Task instructions —
**a)** According to the article about eating disorder awareness at Saint Mary's, in which month is "Love Your Body Week" held?
**b)** Duplicate a passage from the article about eating disorder awareness at Saint Mary's word for word, starting at the words "Saint Mary’s hosts" and ending after the words "disorders on campus.".

Document segment —
Saint Mary’s hosts “Love Your Body Week” annually, a week of events focused on student body positivity, but Nowalk said she feels like the week doesn’t place sufficient emphasis on eating disorder awareness.
“We have ‘Love Your Body Week’ on campus in February, which is actually National Eating Disorder Awareness month, and it’s nice to have that, but over the years it’s become less and less about the knowledge of eating disorders and more about doing activities that surround a person’s overall health,” she said. “While I personally believe that we need to focus on overall health, we definitely need to be having more events on campus where students can speak up and talk about what it means to have an eating disorder.”
Nowalk said she believes that it is important to maintain resources and sustain discourse about eating disorders on campus.
“We are in an environment that has a competitive mindset and often showing any sort of struggle is seen as a weakness,” she said. “If we only address these topics one week during the school year, we are saying that … an eating disorder is not as important as other topics, when in reality, it intersects with almost every issue that students advocate for and talk about on our campuses.”
Beyond advocacy for eating disorders, Nowalk said she feels the College can do better when it comes to supporting healthy eating. Although the College circulates guides to healthy eating in the cafes and dining hall, Nowalk said she feels these resources promote body shaming, or weight shaming, instead of healthy eating.
“I noticed a pamphlet in the 1884 Cafe which discusses healthy eating … it’s a little triggering, one of the sections says ‘eat a salad every day,’ and that’s not targeting every student,” she said. “It’s vague, and there are ways in which salads can be very unhealthy or not provide you with the nutrients you need. We all need carbs, protein, vegetables and fruits, but students may feel they need to skip those in order to have a salad and that can contribute to disordered eating patterns.”

Data supplied —
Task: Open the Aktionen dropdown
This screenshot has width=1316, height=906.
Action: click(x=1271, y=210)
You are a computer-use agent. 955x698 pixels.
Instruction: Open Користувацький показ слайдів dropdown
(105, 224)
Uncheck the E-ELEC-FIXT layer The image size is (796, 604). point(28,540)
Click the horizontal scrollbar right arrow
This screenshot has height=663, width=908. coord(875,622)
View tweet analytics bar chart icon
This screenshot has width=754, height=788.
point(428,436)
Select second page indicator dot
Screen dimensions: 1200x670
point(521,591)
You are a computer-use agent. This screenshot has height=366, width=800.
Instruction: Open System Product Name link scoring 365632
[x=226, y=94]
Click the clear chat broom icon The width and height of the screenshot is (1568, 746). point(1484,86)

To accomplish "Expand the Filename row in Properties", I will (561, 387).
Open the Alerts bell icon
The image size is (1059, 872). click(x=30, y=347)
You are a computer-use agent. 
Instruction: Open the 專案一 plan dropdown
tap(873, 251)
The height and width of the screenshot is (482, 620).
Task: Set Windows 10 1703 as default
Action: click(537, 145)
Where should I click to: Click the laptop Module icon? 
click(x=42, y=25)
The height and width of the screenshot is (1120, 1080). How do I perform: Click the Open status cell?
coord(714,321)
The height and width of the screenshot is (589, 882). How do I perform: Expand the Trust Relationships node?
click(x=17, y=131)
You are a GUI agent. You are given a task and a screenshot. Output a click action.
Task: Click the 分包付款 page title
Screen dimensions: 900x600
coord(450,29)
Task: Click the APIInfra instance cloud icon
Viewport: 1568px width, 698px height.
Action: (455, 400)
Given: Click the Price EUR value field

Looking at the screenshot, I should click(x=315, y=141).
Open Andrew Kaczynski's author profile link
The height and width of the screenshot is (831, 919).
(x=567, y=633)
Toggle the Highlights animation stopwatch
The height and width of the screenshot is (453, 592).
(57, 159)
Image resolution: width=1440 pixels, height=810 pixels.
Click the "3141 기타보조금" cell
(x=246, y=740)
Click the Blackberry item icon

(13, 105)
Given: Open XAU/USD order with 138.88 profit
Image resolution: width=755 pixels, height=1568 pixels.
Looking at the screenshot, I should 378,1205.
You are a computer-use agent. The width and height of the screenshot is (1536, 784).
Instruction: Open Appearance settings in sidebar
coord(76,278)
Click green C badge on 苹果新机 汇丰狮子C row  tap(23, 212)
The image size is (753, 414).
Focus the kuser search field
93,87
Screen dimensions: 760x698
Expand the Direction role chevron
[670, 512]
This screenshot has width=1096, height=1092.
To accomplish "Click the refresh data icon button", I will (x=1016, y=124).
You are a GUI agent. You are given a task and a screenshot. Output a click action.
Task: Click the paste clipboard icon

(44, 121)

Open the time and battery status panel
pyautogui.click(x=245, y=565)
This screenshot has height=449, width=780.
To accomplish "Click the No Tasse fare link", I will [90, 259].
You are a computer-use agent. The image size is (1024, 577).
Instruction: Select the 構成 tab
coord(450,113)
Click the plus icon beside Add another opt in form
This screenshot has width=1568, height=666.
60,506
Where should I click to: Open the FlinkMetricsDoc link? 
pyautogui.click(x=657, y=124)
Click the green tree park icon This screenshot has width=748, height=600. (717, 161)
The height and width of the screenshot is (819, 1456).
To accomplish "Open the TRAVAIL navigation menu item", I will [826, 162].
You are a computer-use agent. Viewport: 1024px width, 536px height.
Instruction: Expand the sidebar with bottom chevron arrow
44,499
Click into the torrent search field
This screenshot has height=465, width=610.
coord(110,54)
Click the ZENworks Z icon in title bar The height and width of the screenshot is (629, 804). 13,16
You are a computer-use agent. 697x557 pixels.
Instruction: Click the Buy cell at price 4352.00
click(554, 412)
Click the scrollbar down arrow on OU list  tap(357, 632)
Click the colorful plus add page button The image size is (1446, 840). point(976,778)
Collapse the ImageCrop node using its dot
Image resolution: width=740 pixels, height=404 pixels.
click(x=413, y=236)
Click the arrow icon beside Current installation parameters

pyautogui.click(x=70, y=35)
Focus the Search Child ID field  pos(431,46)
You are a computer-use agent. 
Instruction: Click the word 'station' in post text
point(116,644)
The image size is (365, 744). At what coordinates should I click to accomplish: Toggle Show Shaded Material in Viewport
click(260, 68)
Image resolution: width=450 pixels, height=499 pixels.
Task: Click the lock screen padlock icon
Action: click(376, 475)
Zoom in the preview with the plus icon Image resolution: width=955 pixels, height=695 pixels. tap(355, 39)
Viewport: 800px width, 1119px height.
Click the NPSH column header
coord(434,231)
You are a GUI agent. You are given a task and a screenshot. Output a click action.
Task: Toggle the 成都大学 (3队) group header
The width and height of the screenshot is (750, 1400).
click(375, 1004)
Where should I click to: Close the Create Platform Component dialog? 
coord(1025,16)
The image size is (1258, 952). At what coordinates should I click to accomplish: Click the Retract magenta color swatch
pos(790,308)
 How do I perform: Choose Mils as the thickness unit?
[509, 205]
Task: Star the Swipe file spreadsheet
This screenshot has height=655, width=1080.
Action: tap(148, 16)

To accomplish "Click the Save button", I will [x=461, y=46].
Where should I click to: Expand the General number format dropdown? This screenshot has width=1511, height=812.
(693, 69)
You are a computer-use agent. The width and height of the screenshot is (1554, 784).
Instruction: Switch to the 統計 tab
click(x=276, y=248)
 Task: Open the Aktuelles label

Task results —
**a)** February.

**b)**
Saint Mary’s hosts “Love Your Body Week” annually, a week of events focused on student body positivity, but Nowalk said she feels like the week doesn’t place sufficient emphasis on eating disorder awareness.
“We have ‘Love Your Body Week’ on campus in February, which is actually National Eating Disorder Awareness month, and it’s nice to have that, but over the years it’s become less and less about the knowledge of eating disorders and more about doing activities that surround a person’s overall health,” she said. “While I personally believe that we need to focus on overall health, we definitely need to be having more events on campus where students can speak up and talk about what it means to have an eating disorder.”
Nowalk said she believes that it is important to maintain resources and sustain discourse about eating disorders on campus.